[Problem] Within the listing, how many lines include "Marketing"? Please answer with a bare number.

[Records supplied]
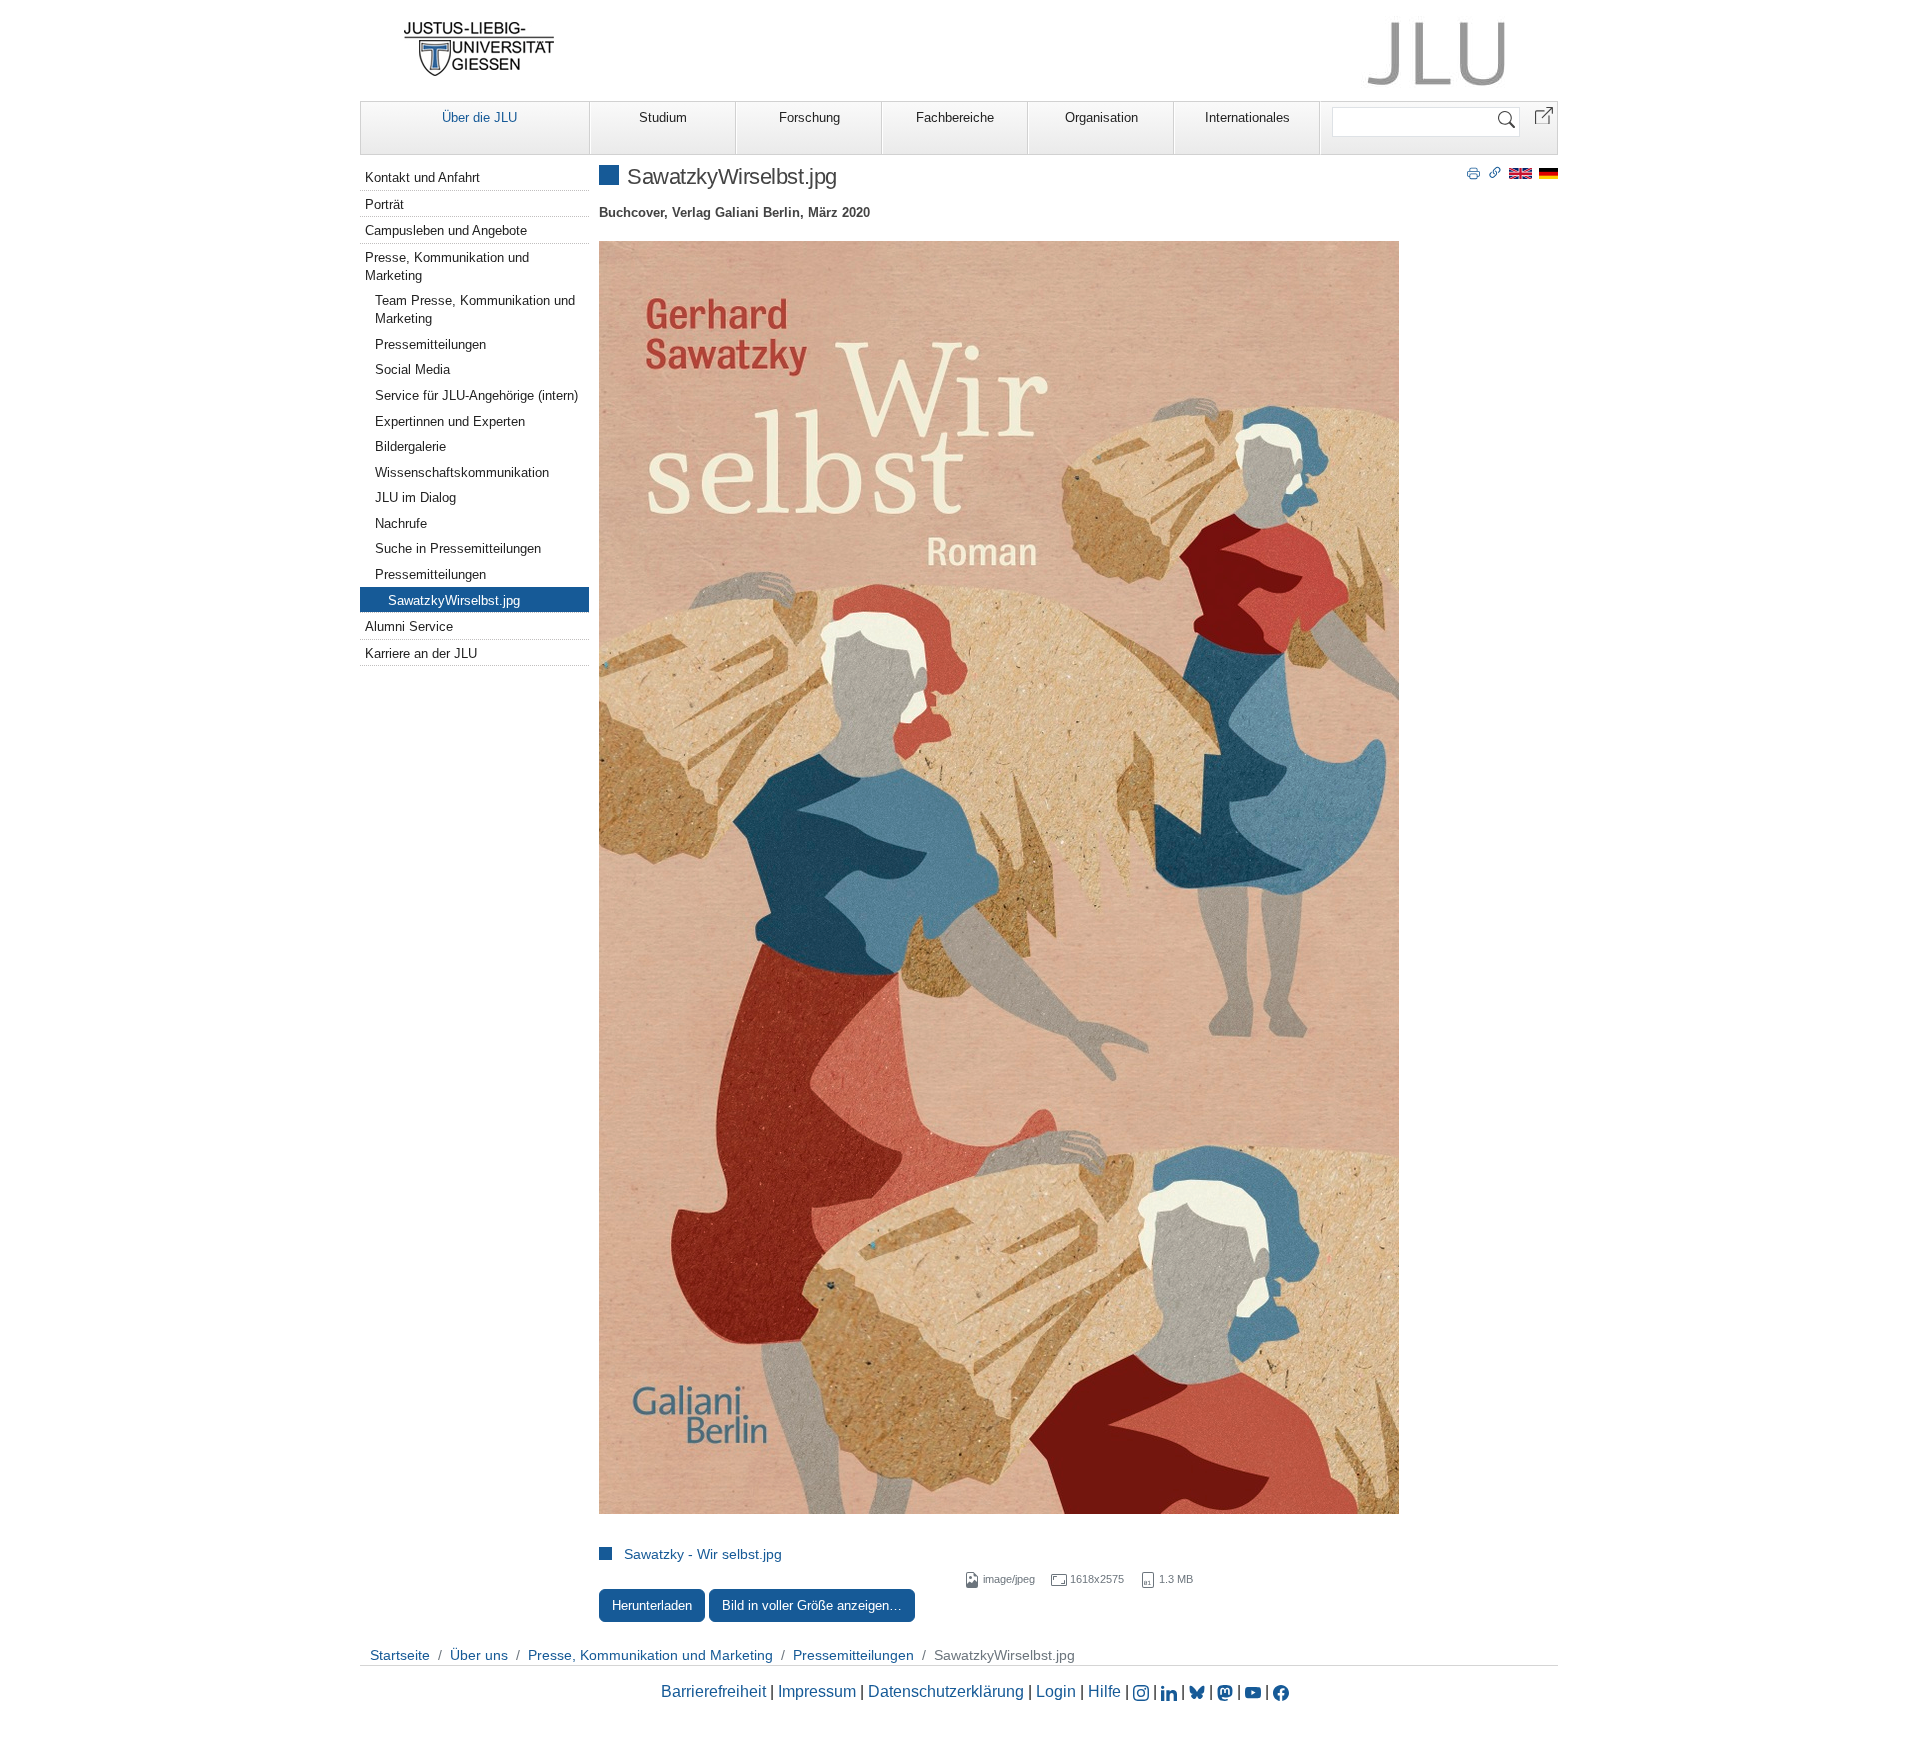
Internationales (1247, 117)
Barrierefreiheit (713, 1691)
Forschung (809, 117)
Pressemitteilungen (430, 344)
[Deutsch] (1548, 172)
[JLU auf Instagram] (1143, 1691)
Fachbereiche (955, 117)
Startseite (400, 1655)
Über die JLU (479, 117)
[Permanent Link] (1495, 172)
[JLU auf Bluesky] (1199, 1691)
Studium (663, 117)
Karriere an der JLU (421, 653)
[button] (1544, 114)
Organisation (1101, 117)
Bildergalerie (410, 446)
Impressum (817, 1691)
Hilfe (1104, 1691)
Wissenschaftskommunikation (462, 472)
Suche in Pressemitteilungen (458, 548)
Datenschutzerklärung (946, 1691)
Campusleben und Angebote (446, 230)
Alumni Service (409, 626)
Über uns (479, 1655)
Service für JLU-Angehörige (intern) (476, 395)
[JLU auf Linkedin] (1171, 1691)
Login (1058, 1691)
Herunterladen (652, 1605)
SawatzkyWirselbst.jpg (454, 600)
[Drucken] (1473, 172)
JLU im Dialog (415, 497)
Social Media (412, 369)
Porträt (384, 204)
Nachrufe (401, 523)
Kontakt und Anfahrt (422, 177)
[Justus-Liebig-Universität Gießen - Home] (479, 49)
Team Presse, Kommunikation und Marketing (475, 309)
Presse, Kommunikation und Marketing (447, 266)
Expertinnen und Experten (450, 421)
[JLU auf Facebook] (1281, 1691)
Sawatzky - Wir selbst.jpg (703, 1554)
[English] (1520, 172)
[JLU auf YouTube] (1253, 1691)
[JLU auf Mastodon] (1227, 1691)
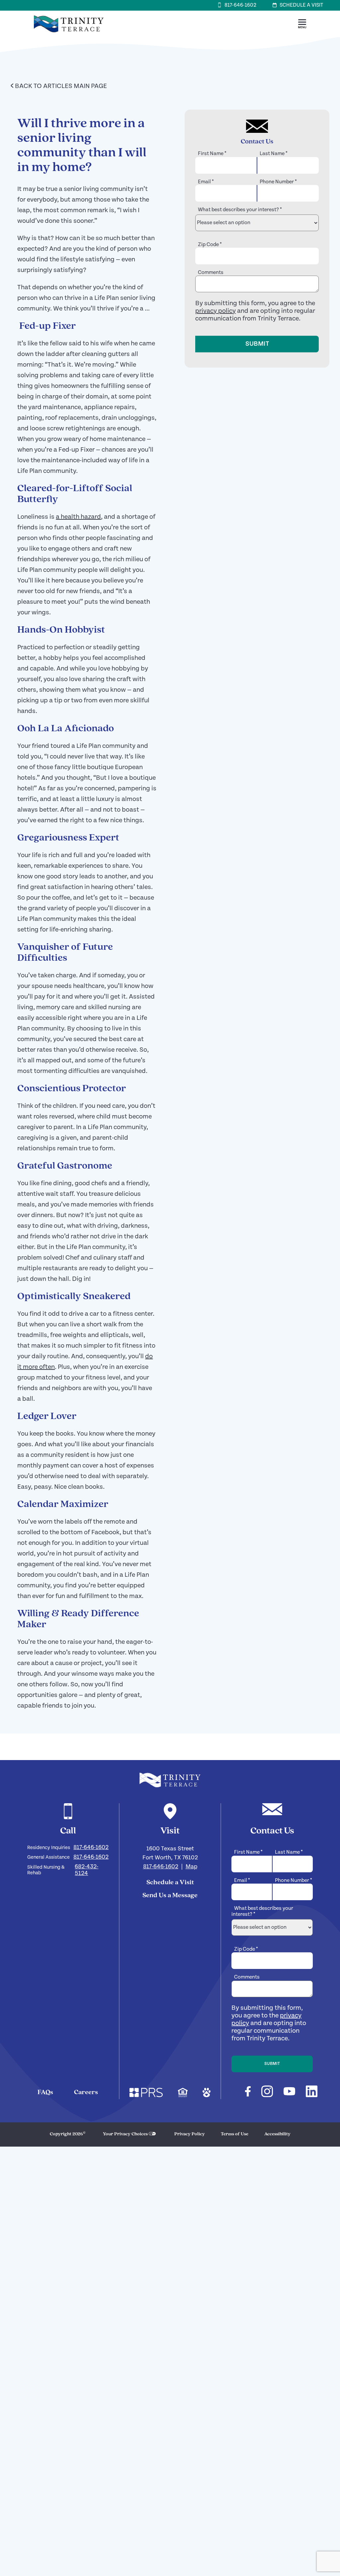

[Answer to this problem] 2